**ABOUT THIS EXERCISE:** Leaving out any pictures, print the entries that follow exactly as they stand.
(RECORDS FOR PROCESSING Opens)
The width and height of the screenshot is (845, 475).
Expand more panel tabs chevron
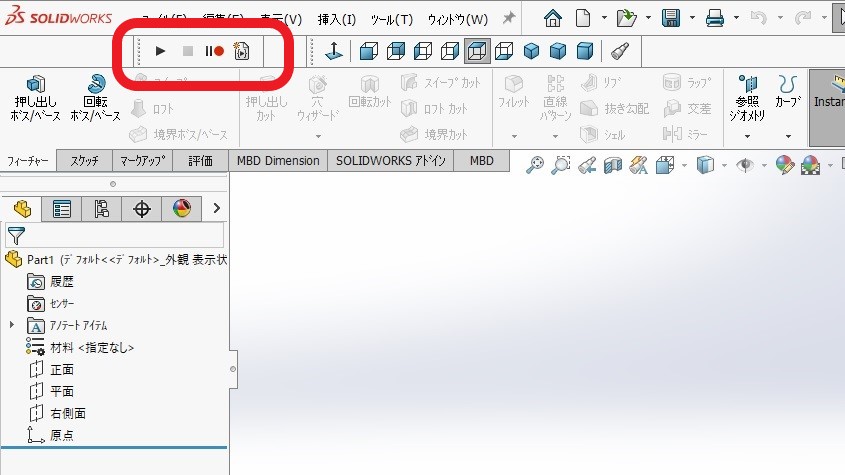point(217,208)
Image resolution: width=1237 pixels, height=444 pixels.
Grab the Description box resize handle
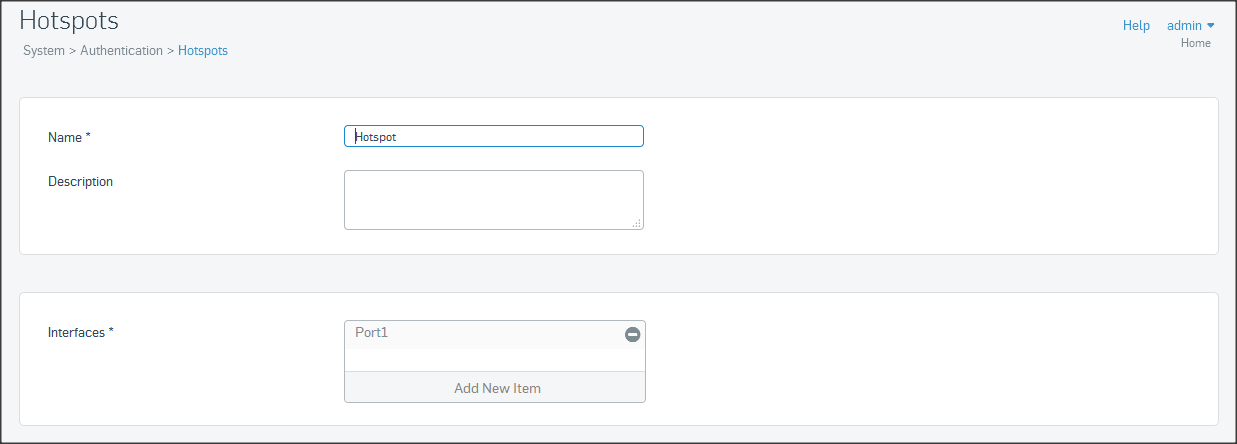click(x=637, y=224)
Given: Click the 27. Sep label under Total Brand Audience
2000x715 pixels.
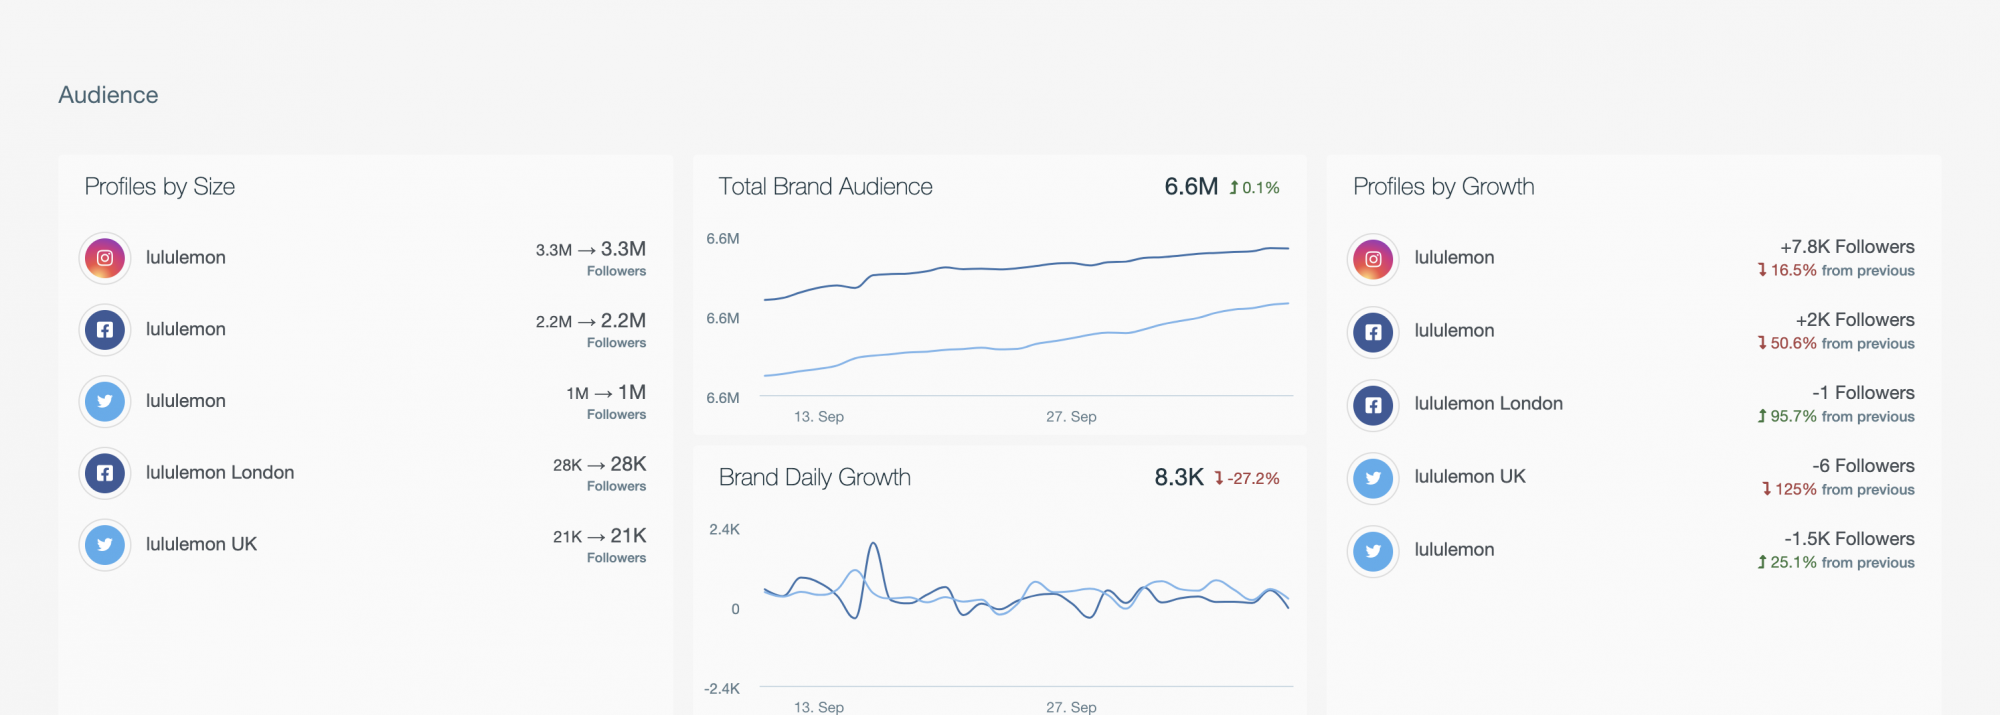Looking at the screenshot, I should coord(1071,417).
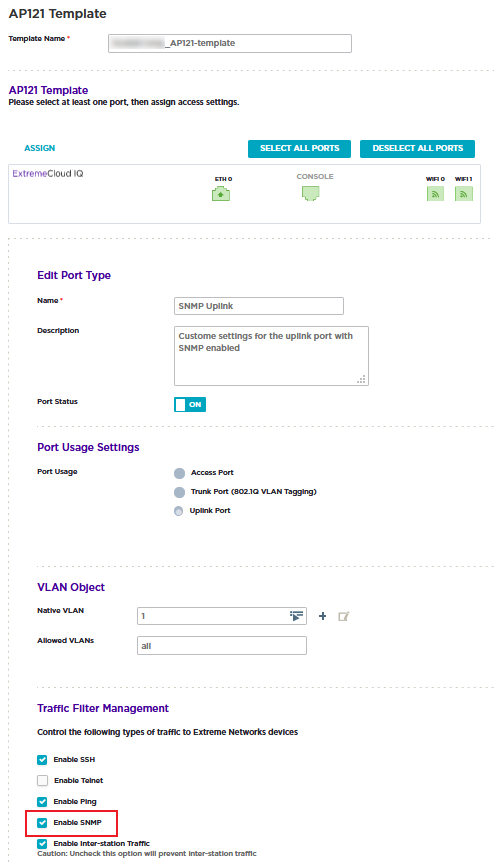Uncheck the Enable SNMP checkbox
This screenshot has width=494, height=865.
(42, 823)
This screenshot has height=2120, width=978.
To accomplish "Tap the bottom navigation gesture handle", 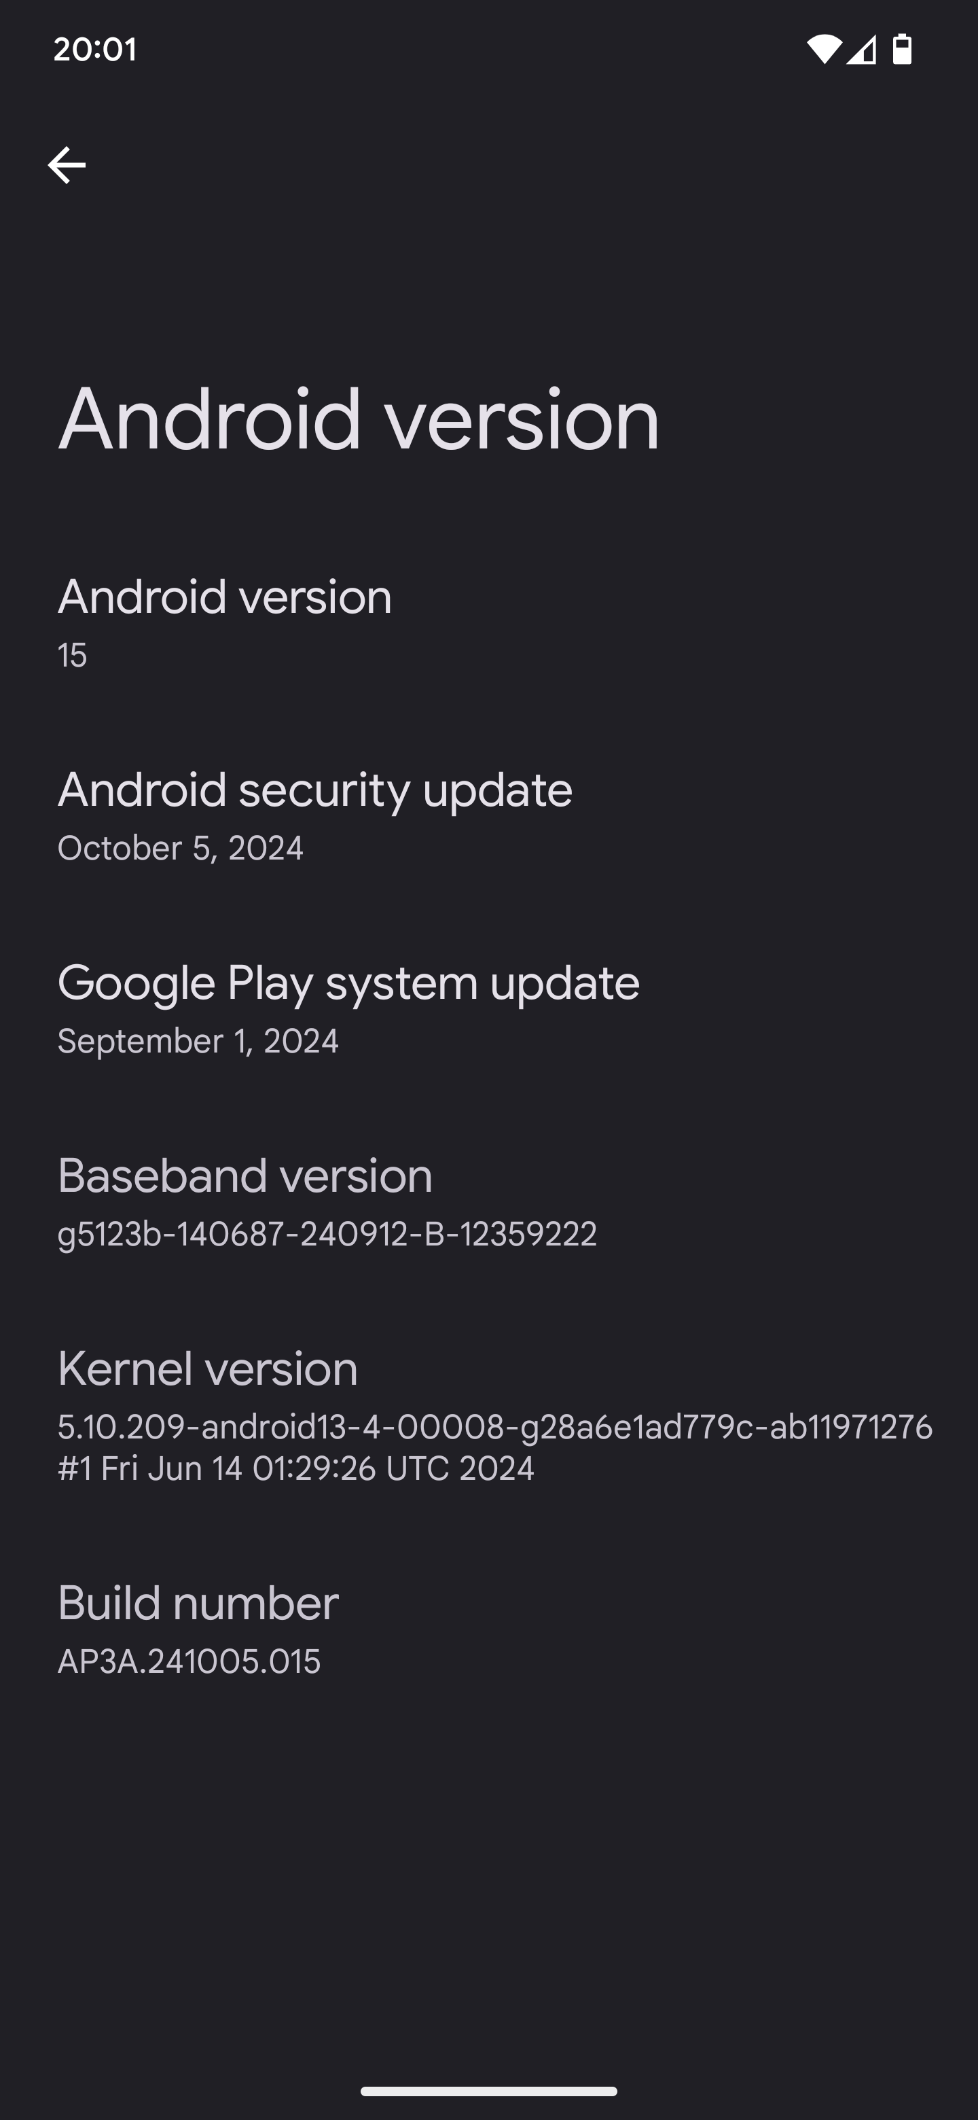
(RECORDS FOR PROCESSING Closes)
**THE ANSWER:**
The width and height of the screenshot is (845, 475).
Expand more panel tabs chevron
point(217,208)
Image resolution: width=1237 pixels, height=444 pixels.
Grab the Description box resize handle
click(x=637, y=224)
Given: Click the 27. Sep label under Total Brand Audience
2000x715 pixels.
Looking at the screenshot, I should coord(1071,417).
Uncheck the Enable SNMP checkbox
This screenshot has width=494, height=865.
(42, 823)
This screenshot has height=2120, width=978.
To accomplish "Tap the bottom navigation gesture handle", 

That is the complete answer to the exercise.